Book Title: The Sisters Grimm
Author: Menna van Praag
Date Started: June 18th 2020
Date Completed: June 22nd 2020
Genres: Fantasy
Quality Rating: Three Stars
Enjoyment Rating: One Star
Final Rating: Two Stars
Review:
◆ Thanks to NetGalley for this eBook copy for review ◆
Okay. Usually, when I'm not enjoying a book, I try and get 25% of the way through to really give it a good run up at convincing me it's worth my time. And, while the 15% of the way I got through The Sisters Grimm didn't take me that much reading time, I just did not want to continue at all.

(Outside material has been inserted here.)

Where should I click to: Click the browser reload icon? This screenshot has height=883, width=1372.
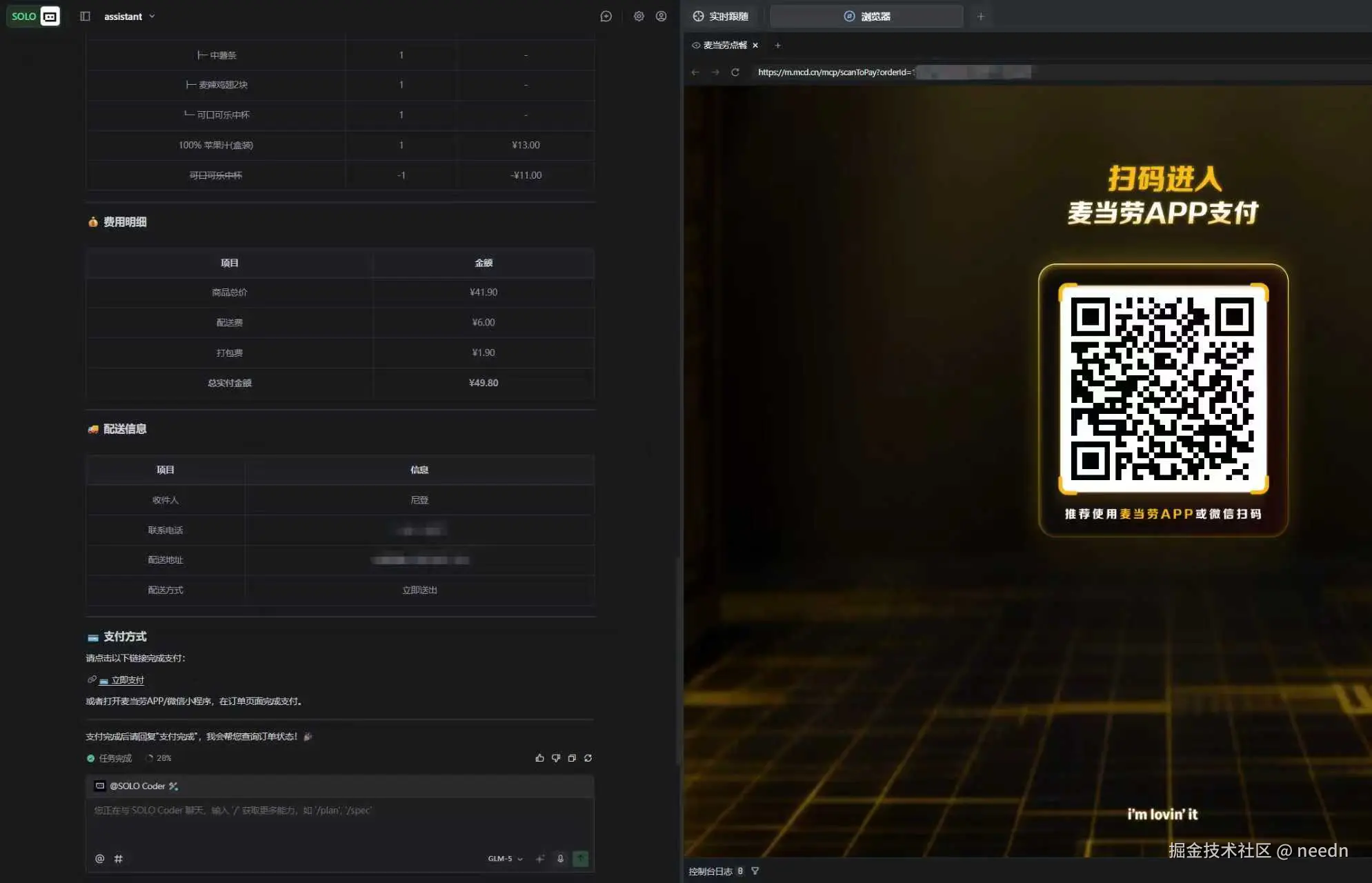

The first thing that hit me was that it felt very Disney: wishy-washy fairytale/fantasy with kind of sickly sweet but very bluntly 'twisted' darkness that it just kind of felt silly. You also have quite a lot of sex which is so obviously added to make it feel 'mature', but just makes it feel even more misjudged and childish because it's completely pointless. How old are these characters anyway? Aren't they supposed to be approaching their 18th birthday? I have nothing against girls owning their sexuality but the characters are written with such freedom, independence and priorities that make them feel like they're in their mid-twenties and that's honestly confusing.
The changing perspectives definitely don't help this when they're entirely unmotivated and near impossible to distinguish without the named headings. POVs even change within chapters for seemingly no reason, mixing differently storylines until there's way too much going on and you can't separate one thing from the others. It's almost like Praag was worried that we'd forget about the other characters if she focused on one at a time so she just squished them all together when maybe the book should have been focused on just one of them.
The Sisters Grimm is also so overwritten with vague information-dumping. 15% is a decent amount through a nearly 500-page book and I still have no idea about how this world is supposed to work - even though 70% of what I read was shoving worldbuilding down my throat. I just wanted to shout at it to stop trying to be mysterious and actually tell me a story. The diversity of its protagonists could've driven this, but it fades when no one feels distinctive. A lot of effort went into detailing every tiny little thing that happened in their childhood and with their families, but I honestly couldn't tell you which unnecessary exposition was for which character. I think that's actually the main problem: the book is so concerned with telling us everything that happened before the story that it never gets to the fricking story.
And, yes, I only read 15%. Surely this changes? Well, reading other reviews, I'm not convinced it does. I would've been willing to press through if things progressed further than these tiny snippets of each person's melodramatic domestic life, but it doesn't seem like it will. (I actually very rarely refer to other people's reviews while reading a book, but I needed some confirmation that I wasn't wasting my time - which, sadly, I did not find). It's fair to say Praag lost my trust in her to tell me a story pretty quickly and sadly I just didn't want to keep reading.